Op de archeologische opgraving te Mechelen Begijnenstraat is een fragment van een zandstenen vijzel aangetroffen. Enkel de bodem is nog bewaard. De vijzel had een vierkante basis en een uitkragende kom met grepen op de hoeken. De grepen zijn paarsgewijs diagonaal identiek. Eén paar zit vast aan de wand en is in doorsnede driehoekig. Het andere paar staat deels los en heeft een ruitvormige doorsnede. Dit type vijzel stamt uit de 13de of 14de eeuw.
Een leuk detail is dat centraal op de bodem een verdiept puntje is aangebracht. Dit was houvast voor de steenkapper om de vorm uit te meten tijdens het vervaardigen. De buitenzijde van de vijzel is zorgvuldig glad gekapt en de binnenzijde is uitgehold met een puntbeitel.
De binnenzijde van de kom is door gebruik uitgesleten. De zandsteen is erg hard, dus de slijtagesporen zijn veroorzaakt door langdurig/intensief gebruik.
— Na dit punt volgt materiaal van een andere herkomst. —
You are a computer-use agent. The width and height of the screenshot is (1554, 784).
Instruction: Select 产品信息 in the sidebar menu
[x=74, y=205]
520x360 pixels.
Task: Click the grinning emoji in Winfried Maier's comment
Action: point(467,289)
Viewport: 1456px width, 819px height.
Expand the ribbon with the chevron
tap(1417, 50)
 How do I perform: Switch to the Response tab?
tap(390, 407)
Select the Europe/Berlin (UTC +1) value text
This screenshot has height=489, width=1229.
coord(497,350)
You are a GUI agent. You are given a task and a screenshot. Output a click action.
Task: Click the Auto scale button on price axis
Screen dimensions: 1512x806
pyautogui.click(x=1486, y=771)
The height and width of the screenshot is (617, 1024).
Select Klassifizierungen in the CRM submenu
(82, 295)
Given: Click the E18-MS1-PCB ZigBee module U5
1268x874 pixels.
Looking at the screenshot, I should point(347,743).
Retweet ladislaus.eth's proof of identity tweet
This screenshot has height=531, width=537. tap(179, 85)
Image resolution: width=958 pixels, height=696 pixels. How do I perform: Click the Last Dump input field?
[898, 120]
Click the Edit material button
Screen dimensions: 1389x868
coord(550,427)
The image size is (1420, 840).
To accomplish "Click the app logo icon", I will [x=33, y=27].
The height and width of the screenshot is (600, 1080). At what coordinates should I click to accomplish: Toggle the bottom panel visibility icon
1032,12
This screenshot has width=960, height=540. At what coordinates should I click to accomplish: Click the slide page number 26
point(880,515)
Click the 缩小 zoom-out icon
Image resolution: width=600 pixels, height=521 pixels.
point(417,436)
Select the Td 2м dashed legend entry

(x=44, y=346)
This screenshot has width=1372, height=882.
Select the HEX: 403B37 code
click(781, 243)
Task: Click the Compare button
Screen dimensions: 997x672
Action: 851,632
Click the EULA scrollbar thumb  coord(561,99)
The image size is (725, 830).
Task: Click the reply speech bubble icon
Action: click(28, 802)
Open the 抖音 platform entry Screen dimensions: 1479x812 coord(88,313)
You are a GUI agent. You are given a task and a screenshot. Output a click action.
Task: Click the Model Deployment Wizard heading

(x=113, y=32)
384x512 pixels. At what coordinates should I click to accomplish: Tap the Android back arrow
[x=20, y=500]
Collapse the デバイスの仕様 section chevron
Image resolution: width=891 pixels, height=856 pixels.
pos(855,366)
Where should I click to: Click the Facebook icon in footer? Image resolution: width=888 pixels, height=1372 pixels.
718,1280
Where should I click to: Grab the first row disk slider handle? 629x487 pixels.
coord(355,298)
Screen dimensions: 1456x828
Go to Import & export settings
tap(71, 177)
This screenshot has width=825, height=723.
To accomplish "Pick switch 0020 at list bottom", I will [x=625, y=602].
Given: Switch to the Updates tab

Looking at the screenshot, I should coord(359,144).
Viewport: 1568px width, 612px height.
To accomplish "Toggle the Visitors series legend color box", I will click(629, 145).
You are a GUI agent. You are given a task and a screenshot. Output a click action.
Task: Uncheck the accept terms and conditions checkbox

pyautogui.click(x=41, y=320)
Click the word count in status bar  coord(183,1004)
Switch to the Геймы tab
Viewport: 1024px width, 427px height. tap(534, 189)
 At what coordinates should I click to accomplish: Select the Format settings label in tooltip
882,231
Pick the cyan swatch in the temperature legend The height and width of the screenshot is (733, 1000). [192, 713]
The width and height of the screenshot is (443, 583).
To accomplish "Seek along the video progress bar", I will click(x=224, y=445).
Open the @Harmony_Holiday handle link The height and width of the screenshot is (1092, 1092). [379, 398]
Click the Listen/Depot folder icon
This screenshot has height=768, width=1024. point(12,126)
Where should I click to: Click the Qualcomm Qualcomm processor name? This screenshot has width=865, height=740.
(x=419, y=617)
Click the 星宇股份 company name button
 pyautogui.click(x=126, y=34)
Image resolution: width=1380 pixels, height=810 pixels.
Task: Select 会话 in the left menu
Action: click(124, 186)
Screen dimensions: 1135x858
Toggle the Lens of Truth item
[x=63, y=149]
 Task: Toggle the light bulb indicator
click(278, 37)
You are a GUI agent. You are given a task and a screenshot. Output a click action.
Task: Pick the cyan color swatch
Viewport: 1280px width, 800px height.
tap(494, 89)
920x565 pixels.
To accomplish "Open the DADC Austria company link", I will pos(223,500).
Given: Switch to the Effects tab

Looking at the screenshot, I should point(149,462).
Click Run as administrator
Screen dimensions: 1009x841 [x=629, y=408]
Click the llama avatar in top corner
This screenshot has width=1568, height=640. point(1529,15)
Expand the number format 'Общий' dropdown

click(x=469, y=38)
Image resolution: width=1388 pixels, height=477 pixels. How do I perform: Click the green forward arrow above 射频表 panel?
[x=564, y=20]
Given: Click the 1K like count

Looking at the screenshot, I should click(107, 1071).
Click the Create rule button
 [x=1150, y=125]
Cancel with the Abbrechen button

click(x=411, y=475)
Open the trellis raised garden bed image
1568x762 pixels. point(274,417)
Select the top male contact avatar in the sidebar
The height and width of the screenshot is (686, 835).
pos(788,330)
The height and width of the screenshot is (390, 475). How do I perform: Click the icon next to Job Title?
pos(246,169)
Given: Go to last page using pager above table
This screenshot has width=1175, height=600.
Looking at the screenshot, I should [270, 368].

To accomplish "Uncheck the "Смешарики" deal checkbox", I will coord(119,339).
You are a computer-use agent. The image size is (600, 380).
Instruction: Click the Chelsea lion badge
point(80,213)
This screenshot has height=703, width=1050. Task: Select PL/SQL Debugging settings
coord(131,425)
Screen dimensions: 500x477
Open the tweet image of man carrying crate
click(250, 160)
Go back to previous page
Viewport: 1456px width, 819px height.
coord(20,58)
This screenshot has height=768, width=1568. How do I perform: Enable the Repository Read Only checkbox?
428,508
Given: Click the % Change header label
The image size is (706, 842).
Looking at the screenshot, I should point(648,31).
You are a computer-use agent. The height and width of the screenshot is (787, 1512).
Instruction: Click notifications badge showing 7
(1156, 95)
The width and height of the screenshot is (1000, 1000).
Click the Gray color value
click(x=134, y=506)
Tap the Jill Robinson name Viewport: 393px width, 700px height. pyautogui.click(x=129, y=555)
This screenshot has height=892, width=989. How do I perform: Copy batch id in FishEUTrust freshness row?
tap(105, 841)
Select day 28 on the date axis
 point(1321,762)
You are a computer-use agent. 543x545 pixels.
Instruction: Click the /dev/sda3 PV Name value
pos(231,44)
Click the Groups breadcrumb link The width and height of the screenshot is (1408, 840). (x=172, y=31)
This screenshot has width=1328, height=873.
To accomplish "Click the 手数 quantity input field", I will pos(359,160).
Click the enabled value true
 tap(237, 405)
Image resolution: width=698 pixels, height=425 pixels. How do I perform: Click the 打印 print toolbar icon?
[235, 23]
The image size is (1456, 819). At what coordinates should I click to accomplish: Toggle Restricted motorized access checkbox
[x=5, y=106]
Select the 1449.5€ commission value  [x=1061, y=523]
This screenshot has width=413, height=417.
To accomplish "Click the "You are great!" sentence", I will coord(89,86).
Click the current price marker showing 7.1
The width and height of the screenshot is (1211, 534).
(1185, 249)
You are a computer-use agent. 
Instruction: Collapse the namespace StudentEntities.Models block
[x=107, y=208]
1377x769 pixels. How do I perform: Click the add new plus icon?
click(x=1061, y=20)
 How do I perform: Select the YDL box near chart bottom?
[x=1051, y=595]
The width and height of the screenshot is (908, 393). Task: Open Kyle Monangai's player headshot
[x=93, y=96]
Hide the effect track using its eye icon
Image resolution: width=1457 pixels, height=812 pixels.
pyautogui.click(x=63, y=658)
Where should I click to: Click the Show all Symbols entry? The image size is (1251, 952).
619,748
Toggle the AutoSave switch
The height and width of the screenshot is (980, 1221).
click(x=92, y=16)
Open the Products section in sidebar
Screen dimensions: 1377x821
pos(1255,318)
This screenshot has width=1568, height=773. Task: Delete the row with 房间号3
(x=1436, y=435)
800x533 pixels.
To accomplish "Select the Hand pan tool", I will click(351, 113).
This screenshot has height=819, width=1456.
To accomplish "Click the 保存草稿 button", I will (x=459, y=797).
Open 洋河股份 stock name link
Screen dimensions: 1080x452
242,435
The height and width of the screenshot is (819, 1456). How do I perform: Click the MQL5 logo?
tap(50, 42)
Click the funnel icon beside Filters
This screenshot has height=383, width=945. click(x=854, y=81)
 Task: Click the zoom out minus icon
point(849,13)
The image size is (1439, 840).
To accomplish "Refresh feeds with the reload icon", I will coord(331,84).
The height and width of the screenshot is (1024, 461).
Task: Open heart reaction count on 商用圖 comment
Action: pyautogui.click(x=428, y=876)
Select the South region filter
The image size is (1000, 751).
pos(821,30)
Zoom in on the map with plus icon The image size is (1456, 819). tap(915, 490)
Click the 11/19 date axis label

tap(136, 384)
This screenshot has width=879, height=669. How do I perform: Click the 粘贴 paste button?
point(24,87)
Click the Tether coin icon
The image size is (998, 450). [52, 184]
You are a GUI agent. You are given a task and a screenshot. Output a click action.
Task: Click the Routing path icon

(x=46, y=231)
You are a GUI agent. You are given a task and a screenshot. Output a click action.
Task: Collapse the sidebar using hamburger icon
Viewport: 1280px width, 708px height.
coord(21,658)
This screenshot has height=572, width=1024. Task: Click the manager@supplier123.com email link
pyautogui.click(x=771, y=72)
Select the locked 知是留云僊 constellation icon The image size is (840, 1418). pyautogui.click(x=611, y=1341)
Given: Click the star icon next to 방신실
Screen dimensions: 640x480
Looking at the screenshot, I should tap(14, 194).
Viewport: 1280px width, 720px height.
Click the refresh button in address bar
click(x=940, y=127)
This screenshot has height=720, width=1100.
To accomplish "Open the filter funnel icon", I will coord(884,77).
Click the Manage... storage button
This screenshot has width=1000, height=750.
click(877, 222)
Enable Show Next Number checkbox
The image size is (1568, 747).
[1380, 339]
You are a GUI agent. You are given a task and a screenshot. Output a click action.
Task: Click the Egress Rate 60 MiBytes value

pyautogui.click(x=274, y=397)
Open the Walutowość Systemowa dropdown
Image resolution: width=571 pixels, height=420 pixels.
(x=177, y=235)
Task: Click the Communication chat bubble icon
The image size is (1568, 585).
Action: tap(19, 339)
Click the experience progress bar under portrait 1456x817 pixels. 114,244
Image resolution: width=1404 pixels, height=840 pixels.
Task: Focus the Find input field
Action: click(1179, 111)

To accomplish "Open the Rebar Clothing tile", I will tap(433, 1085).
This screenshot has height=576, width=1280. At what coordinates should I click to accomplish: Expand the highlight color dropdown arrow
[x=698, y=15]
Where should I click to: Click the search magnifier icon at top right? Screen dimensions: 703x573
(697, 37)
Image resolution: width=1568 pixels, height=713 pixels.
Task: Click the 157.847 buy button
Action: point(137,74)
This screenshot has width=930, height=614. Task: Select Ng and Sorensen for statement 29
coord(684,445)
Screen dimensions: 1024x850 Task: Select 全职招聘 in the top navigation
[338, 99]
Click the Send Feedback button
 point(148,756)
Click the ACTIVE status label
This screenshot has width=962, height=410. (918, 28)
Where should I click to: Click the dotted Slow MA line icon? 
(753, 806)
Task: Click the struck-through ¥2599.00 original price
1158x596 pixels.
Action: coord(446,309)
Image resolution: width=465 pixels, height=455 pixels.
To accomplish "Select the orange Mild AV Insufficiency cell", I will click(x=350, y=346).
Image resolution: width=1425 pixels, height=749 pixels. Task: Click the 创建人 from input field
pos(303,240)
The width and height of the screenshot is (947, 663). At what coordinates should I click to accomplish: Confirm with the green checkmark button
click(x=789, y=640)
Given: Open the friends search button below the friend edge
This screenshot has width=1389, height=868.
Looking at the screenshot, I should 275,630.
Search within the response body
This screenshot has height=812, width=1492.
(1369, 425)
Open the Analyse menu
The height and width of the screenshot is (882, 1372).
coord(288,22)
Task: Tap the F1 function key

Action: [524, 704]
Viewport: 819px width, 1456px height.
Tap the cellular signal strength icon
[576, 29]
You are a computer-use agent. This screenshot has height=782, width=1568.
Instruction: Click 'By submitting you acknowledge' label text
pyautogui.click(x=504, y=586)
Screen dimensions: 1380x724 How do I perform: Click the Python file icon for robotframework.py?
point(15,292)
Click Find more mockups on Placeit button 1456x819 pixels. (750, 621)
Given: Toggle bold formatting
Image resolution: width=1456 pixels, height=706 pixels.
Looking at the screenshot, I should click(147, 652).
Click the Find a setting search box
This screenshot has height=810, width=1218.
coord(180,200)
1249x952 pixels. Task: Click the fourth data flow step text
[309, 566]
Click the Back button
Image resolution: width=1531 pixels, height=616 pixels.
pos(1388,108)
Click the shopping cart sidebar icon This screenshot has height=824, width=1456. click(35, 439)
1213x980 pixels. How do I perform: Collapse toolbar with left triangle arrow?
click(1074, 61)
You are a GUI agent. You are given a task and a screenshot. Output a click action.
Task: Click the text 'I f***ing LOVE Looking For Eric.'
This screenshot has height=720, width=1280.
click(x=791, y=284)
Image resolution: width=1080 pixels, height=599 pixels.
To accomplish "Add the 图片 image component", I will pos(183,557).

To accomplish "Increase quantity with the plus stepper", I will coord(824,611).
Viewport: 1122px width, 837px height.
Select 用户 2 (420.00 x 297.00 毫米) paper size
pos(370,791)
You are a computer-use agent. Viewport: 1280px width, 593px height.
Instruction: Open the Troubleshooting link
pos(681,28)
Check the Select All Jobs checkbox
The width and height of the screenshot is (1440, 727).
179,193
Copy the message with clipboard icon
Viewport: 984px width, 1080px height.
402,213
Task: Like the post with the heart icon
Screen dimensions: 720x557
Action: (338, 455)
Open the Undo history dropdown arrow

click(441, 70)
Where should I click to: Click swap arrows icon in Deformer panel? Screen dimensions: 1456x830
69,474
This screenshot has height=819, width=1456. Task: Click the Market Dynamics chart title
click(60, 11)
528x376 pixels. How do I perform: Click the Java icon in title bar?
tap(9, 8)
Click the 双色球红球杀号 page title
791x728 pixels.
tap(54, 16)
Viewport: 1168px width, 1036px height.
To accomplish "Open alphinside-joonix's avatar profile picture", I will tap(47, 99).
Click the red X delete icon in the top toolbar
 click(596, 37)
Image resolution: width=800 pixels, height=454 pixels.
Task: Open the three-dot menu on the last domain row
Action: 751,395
Toen de vijzel na lang gebruik uiteindelijk brak is het bodemfragment hergebruikt. Dit is te zien aan de gebruikssporen op de onderzijde. Op de basis is namelijk een laag zwarte as en/of roet zichtbaar. Bovendien zijn er breuklijnen zichtbaar die wijzen op thermische schokken. Vermoedelijk is het vijzelfragment ondersteboven ingegraven als deel van een haardvloer.